List of tasks —
**A)** Answer these questions from the hamantaschen text:
(i) What was the writer's first contact with beans in sweets?
(ii) About how many cookies does the recipe yield?
(iii) To what temperature should the oven be preheated?
**B)** Reproduce the hamantaschen text from "Across Asia, beans" up to and including "dish, including desserts.".

Reading text —
Across Asia, beans in sweet foods are common, and I have come to love the combination. Beans are included in coconut milk popsicles, in tapioca puddings, in rice cakes, and so on. Beans are filled with fiber and low in fat, and they increase the nutritional value of any dish, including desserts.
My first contact of beans in sweets was bean puree inside vegan mooncakes — round pastries that are filled with sweet bean paste, a delicacy commonly served throughout Asia during the Mid-Autumn Festival. These delicious treats are have become an annual highlight for me.
Inspired, I wanted to “borrow” this idea and add beans to hamantaschen, the triangle-shaped cookies that Jews typically eat on Purim, which this year begins on the evening of February 28. For me, eating hamantaschen is often followed, a few hours later, by an steep energy drop and sugar-induced grumpiness. By swapping the typically fillings — such as apricot jam or sweet poppy-seed paste — with a bean-filled one, I figured I could up the amount of protein and therefore balance the super-sweet cookie.
The chocolate-black bean filling is the highlight in these plant-based, high-protein hamantaschen. The other unique element in this recipe: I’ve educed the amount of oil so it is not as heavy. This healthier cookie is delicious, and the chocolate bean filling is so yummy, that you might find yourself eating the filling by the spoonful. You might want to make a double batch and eat it with toast for breakfast or a guilt-free afternoon snack.
High Protein Brownie Hamantaschen
Yield: Approximately 30 cookies
medium mixing bowl
large mixing bowl
wooden spoon or electric mixer
3-inch round cookie cutter (or you can use the rim of a glass)
small mesh strainer for sprinkling
Food processor or blender
2 tablespoons arrowroot flour
3 tablespoons unsweetened low-fat non-dairy
milk (or water)
2 1/4 cups all-purpose flour OR gluten-free baking mix (such as Bob’s Red Mill Gluten Free All Purpose Baking Flour)
1 teaspoon aluminum-free baking powder
1/4 teaspoon sea salt
1/2 cup virgin coconut oil, softened (check the bottle to make sure it can be heated to 350 F)
1/2 cup organic cane sugar
1 teaspoon fresh orange zest
1/4 cup orange juice
1 teaspoon vanilla extract
1 ½ cups black beans
¼ cups natural cane sugar
3 Tbsp unsweetened cocoa powder
Pinch of salt
1tsp canola oil or coconut oil
1/4 cup powdered sugar
-Preheat the oven to 350 F
In a small bowl:
-Combine the arrowroot flour and the milk. Mix well with a fork or small whisk until smooth.

Source information —
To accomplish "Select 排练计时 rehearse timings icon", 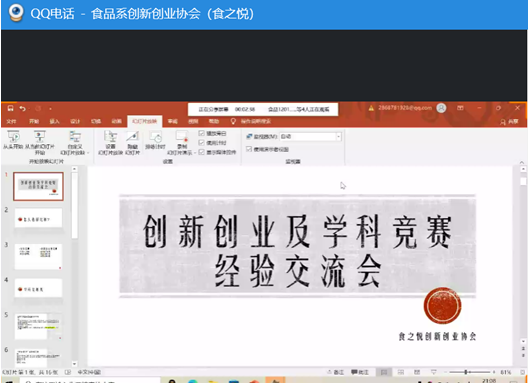I will (155, 140).
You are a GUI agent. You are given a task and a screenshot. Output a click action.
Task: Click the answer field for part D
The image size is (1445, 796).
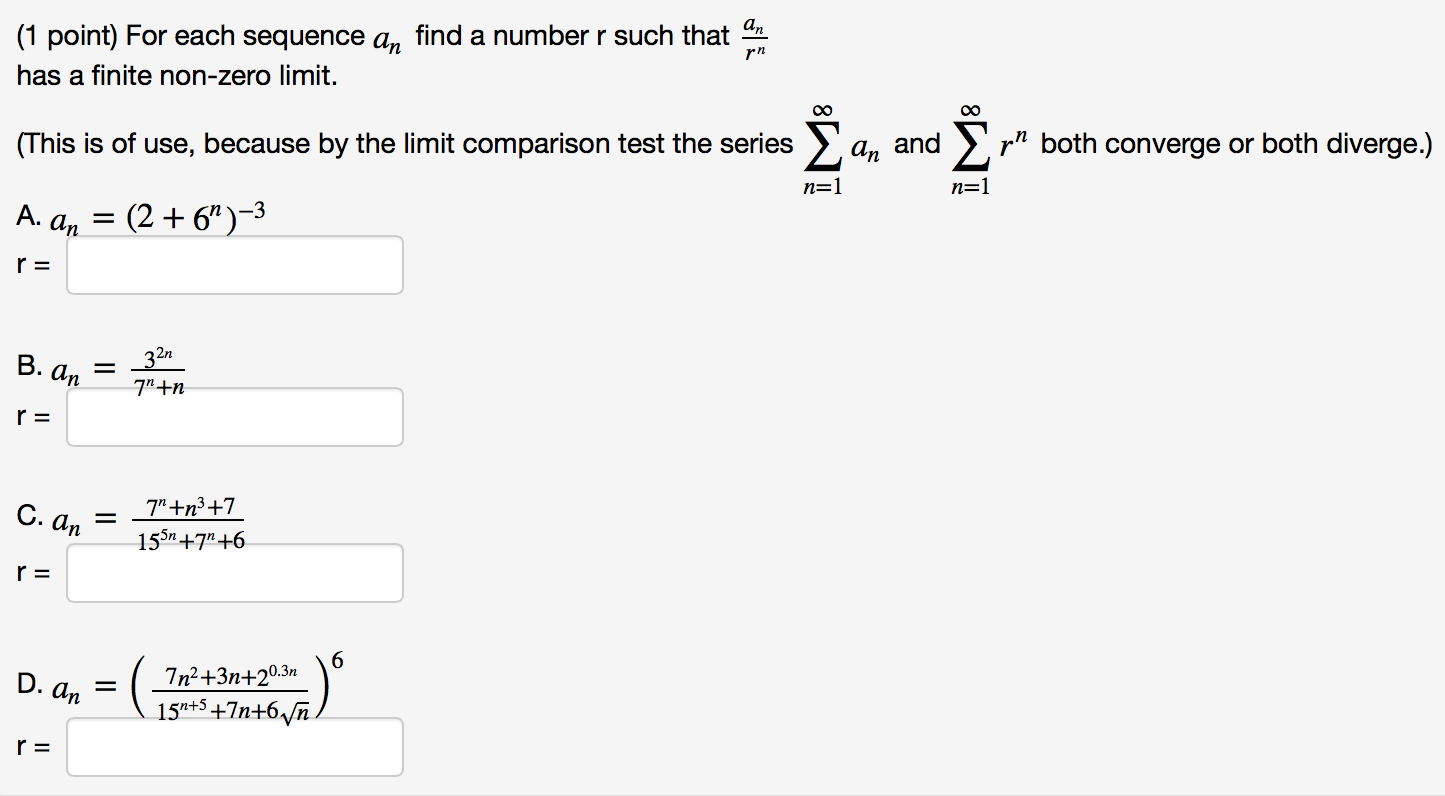[234, 746]
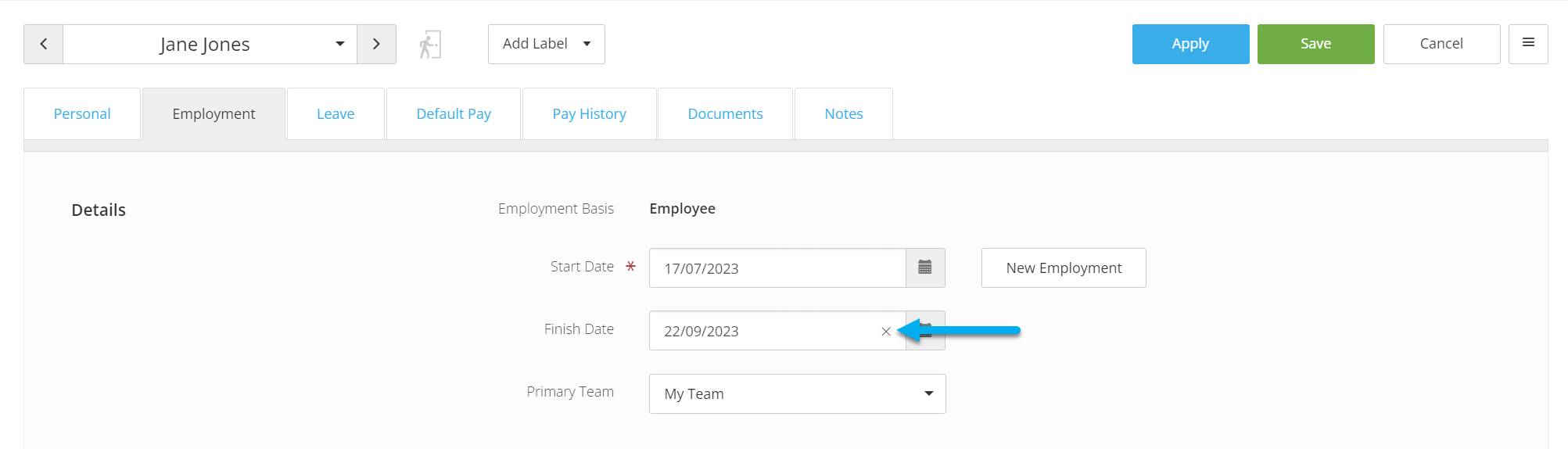Go to next employee with right chevron
This screenshot has height=449, width=1568.
click(376, 44)
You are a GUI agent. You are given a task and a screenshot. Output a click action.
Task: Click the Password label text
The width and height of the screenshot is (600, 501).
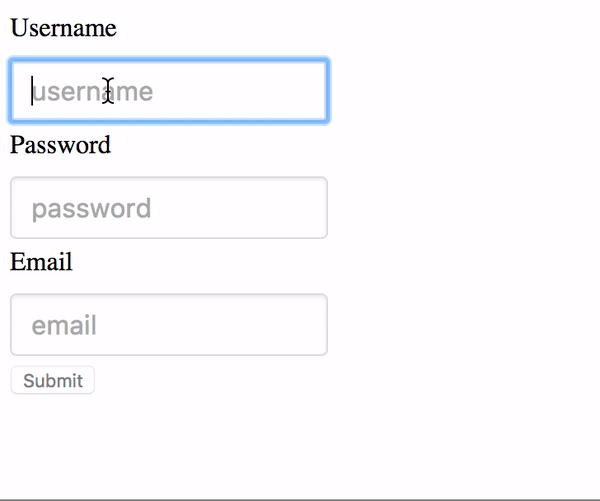(x=60, y=145)
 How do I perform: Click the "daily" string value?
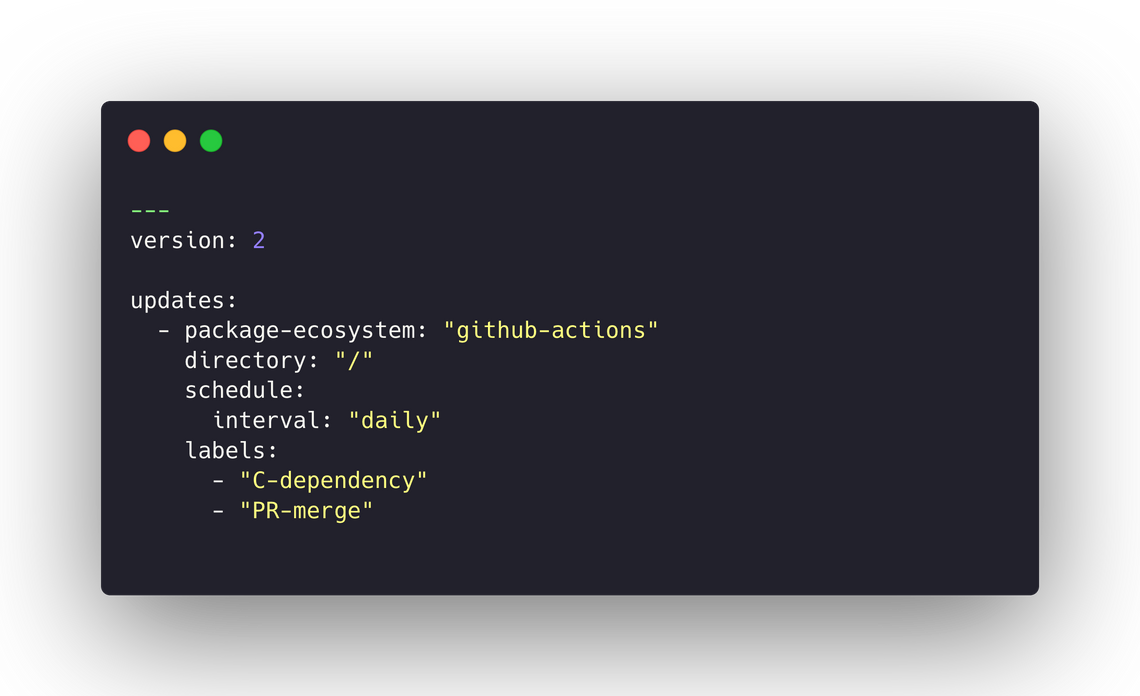pos(395,421)
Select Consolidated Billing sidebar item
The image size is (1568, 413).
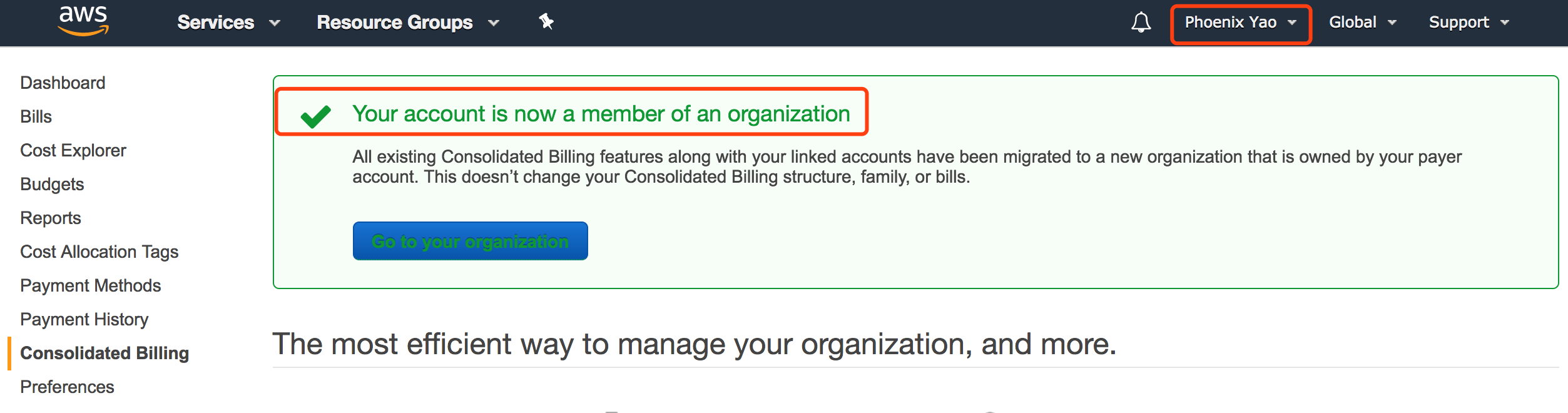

Exercise results —
**A)**
(i) Bean puree inside vegan mooncakes.
(ii) Approximately 30 cookies.
(iii) 350 F.

**B)**
Across Asia, beans in sweet foods are common, and I have come to love the combination. Beans are included in coconut milk popsicles, in tapioca puddings, in rice cakes, and so on. Beans are filled with fiber and low in fat, and they increase the nutritional value of any dish, including desserts.